Ну а тендер — это вообще совершенно неприемлемая система, которая связывает по рукам и ногам, да еще и грабит. Вот если бы Счетная палата взялась проверить, сколько денег потрачено на закупки 20 видов товаров до введения тендерной процедуры и после. Выяснилось бы, что после ее введения мы можем купить только 10. Остальное съедает тендерная процедура. Спрашивается: зачем все это?
И все-таки в наших планах расширение диагностического центра, который уже сейчас обслуживает почти все институты НАНУ. В центре постоянно много заказов, очередь желающих. Создали его за счет академической программы покупки дорогостоящего импортного оборудования. В первый год нам удалось расширить возможности атомно-силового микроскопа, во второй приобрели прекрасный трехканальный рентгеновский спектрометр. С его помощью в отделении директора института, члена-корреспондента НАНУ В.Мачулина удалось провести анализ качества материалов толщиной всего несколько атомных монослоев. В этом году (не сглазить бы!) мы закупаем микрорамановский спектрометр. Это очень мощный прибор. В Украине ничего подобного нет, да и в России есть только один такой прибор. В нашем центре уже работает атомно-силовая микроскопия, рентгеновская микроскопия. А если будет приобретен микрорамановский спектрометр, запустим оптическую и электрическую диагностику.
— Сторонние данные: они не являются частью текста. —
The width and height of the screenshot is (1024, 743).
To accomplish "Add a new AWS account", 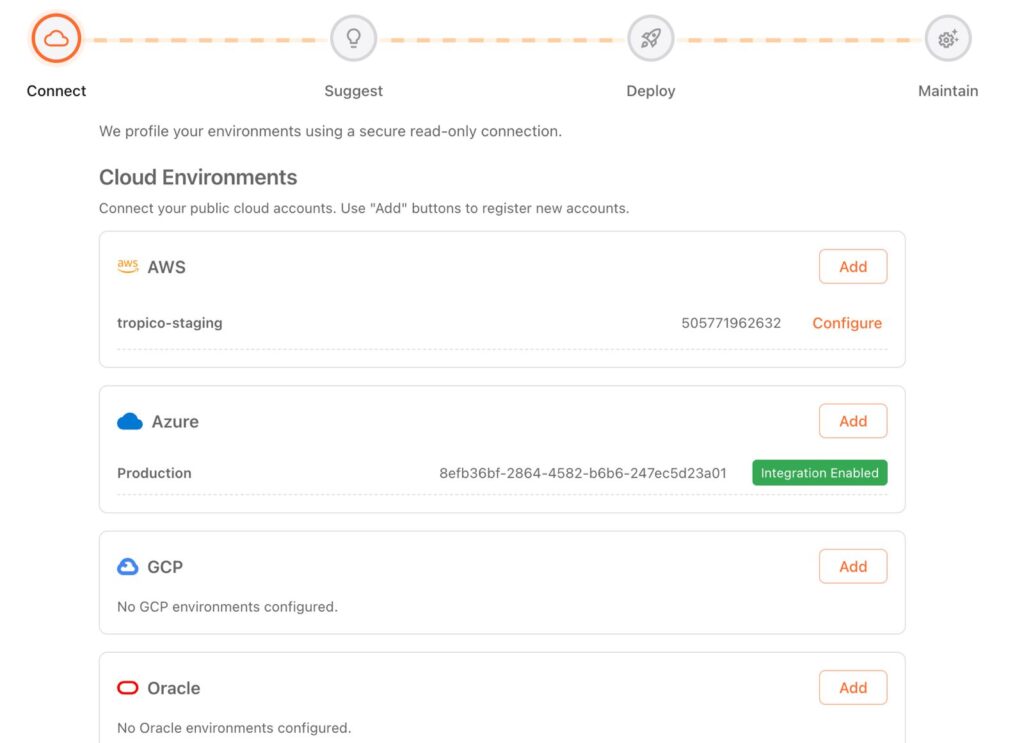I will click(x=852, y=267).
Есть надежда, что в рамках российско-украинской программы, на которую в этом году выделено около 45 миллионов гривен, будет закуплен технологический комплекс для выращивания эпитаксиальных структур из металл-органических соединений, а к нему диагностический комплекс. Вот тогда круг наших возможностей в области нанотехнологий и нанофизики существенно расширится.
Один нанометр (нм) равняется миллиардной части метра. Считается, что элементы с размерами менее 100 нм — это уже область нанотехнологий. Чтобы нагляднее представить мизерность этого размера, сравним его с известными биологическими объектами:
толщина волоса — 50 000 нм,
эритроцит — 7 000 нм,
бактерия — 1 000 нм,
вирус — 100 нм,
толщина ДНК — 2,5 нм,
молекула аспирина — 1 нм.
Как видим, даже бактерия выглядит слишком грубой и большой для наномира, а крохотный вирус упирается в его верхнюю границу.